Meet Your Digital Twin
by Richard Saxon, Principal at Consultancy For The Built Environment
If you are a building owner, you are probably missing out on the full advantages of going digital. Real Estate and Construction are laggard sectors in adopting technologies which can transform performance.
There are two main streams of digital innovation in the built environment: Building Information Modelling (BIM) and Smart sensors and analytics to provide management data. BIM has slowly been developing over 20 years and is now widely used by designers and builders, but not often by clients. Suppliers of design and construction are convinced by the ability of BIM to speed up their work, reduce risk and increase their ability to visualize and coordinate proposals. But clients have largely been unconvinced by BIM, seeing their own use of it as hard to learn and a cost burden with no demonstrated payback. There are government mandates to use BIM for public projects in the UK and other countries, but the private sector awaits a convincing business case.
Smart, on the other hand, is rapidly gaining converts in the private sector. This collection of sensors on the Internet of Things, including analytics and actuators, seems simple to apply and delivers payback by improving occupier comfort, space utilisation and energy economy. Tenants are asking for Smart Buildings as they see them; ones with high broadband capacity, strong Wi-Fi, good security, and detectors to enable them to manage space better and keep everyone comfortable. Owners of rental accommodation, both residential and commercial, find smart technology a no-brainer to increase occupant satisfaction and net returns.
But the real prize needs both approaches: BIM plus Smart. This combination is being increasingly called the Digital Twin. It provides a virtual duplicate of the physical asset which is able to be used in design to simulate possibilities and in operation to smooth the management of any facility. BIM is not just for the capital build phase; indeed, it delivers its highest rate of return on investment in the operational stage.
BIM provides all the data which is needed to utilise and maintain the facility. All maintainable elements can carry the requirements for their proper care and maintenance, together with their often-concealed locations. Problems can be sensed coming by the Smart detectors, but the BIM provides the facts to allow preemptive maintenance and continued service. Space allocation can be based on sensor data, but the capacities of the spaces are held in the BIM.

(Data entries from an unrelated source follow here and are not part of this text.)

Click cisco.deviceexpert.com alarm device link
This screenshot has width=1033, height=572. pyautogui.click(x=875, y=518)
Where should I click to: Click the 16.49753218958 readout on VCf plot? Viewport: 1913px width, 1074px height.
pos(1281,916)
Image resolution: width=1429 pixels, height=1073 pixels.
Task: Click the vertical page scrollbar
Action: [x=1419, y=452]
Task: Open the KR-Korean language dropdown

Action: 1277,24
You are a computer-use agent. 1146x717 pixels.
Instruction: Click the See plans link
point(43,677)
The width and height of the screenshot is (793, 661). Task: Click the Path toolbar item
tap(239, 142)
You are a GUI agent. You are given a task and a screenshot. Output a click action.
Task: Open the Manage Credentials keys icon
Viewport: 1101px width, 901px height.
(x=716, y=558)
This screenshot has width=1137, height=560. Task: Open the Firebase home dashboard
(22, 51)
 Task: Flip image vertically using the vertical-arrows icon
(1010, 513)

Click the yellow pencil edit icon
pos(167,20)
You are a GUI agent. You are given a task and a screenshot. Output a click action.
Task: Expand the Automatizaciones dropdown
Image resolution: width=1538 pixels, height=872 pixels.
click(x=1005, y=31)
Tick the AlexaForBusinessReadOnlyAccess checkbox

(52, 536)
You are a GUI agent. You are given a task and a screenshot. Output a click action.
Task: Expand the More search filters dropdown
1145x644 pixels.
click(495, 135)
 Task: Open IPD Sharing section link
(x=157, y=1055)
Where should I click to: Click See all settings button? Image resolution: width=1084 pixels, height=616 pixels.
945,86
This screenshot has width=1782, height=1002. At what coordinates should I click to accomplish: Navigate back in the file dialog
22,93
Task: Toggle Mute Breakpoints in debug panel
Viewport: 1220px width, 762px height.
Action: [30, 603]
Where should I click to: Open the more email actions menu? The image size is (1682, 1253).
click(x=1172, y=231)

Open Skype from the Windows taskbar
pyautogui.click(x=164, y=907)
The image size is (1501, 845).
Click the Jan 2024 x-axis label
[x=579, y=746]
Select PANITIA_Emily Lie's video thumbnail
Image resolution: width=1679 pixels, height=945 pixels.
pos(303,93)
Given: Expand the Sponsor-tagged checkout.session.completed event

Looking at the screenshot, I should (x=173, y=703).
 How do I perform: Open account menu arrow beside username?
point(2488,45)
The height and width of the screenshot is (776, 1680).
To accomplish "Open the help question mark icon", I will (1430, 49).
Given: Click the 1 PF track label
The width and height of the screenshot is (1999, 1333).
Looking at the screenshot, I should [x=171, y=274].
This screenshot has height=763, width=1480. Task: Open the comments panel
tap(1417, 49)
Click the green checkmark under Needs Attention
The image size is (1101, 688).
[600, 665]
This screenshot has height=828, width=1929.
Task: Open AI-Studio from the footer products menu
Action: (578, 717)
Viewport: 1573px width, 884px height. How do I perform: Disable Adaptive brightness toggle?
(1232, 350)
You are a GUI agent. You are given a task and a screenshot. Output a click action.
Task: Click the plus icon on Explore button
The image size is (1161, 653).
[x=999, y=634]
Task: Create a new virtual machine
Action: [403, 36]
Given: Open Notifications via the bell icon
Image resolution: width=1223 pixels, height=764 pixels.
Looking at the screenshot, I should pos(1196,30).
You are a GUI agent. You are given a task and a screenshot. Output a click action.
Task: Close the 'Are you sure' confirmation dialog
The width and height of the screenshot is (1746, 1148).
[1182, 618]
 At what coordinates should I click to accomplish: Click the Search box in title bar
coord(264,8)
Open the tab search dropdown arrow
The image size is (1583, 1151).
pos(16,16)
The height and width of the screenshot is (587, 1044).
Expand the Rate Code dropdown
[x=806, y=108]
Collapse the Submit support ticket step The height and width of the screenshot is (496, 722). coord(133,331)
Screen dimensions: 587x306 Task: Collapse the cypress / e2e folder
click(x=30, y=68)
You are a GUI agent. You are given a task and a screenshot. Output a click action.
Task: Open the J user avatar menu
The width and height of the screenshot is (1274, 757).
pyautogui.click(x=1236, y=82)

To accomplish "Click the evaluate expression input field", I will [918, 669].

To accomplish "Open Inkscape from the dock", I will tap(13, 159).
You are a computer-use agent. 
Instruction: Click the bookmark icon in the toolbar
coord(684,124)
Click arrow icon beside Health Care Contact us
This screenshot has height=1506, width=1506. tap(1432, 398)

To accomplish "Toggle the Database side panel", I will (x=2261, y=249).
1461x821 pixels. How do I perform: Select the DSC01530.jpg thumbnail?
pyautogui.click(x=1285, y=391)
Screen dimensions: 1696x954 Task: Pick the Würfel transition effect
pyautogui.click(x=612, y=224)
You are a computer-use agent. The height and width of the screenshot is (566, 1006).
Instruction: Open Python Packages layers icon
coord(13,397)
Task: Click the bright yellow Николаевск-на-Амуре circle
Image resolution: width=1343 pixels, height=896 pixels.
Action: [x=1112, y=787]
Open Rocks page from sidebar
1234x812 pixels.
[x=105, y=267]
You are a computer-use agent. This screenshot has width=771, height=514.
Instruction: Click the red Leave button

The concept of the Digital Twin is well established in the manufacturing industry and is being used to develop virtual prototypes for testing computationally. Machines in service are often maintained “down the line”, based on the combination of sensor data flows and the model of facts about the asset. This has enabled new business approaches, with systems leased to users, rather than sold, based on guaranteed performance. For buildings and infrastructure, this potential is now available, bringing far higher reliability and predictability of outcomes.
Every BIM is accessed through a Common Data Environment (CDE), a data-sharing site which controls user access and information quality. Rather than limiting this idea to the capital phase alone, the Digital Twin concept uses a CDE throughout the life-cycle of the asset, with the model updated at every change made to the real asset. This can come, for example, via a drone scanning the facts on the ground and uploading them to the model for validation. A CDE like Ecodomus can provide a portal to access all the relevant data streams coming from the facility, as well as its context and its occupier’s business. Facility managers can look at system performance through the model, clicking on a plant item to see its numbers, or on a space to see its use in real time.
The Digital Twin makes obvious sense to owneroccupiers; it will also become valued by developers who retain and manage buildings and by providers of Space-as-a-Service. Any tenant with a full repairing lease should be asking for access to their facility’s Digital Twin.
Please note: This article contains the sole views and opinions of Richard Saxon and does not reflect the views or opinions of Guidepoint Global, LLC (“Guidepoint”). Guidepoint is not a registered investment adviser and cannot transact business as an investment adviser or give investment advice. The information provided in this article is not intended to constitute investment advice, nor is it intended as an offer or solicitation of an offer or a recommendation to buy, hold or sell any security. Any use of this article without the express written consent of Guidepoint and Richard Saxon is prohibited.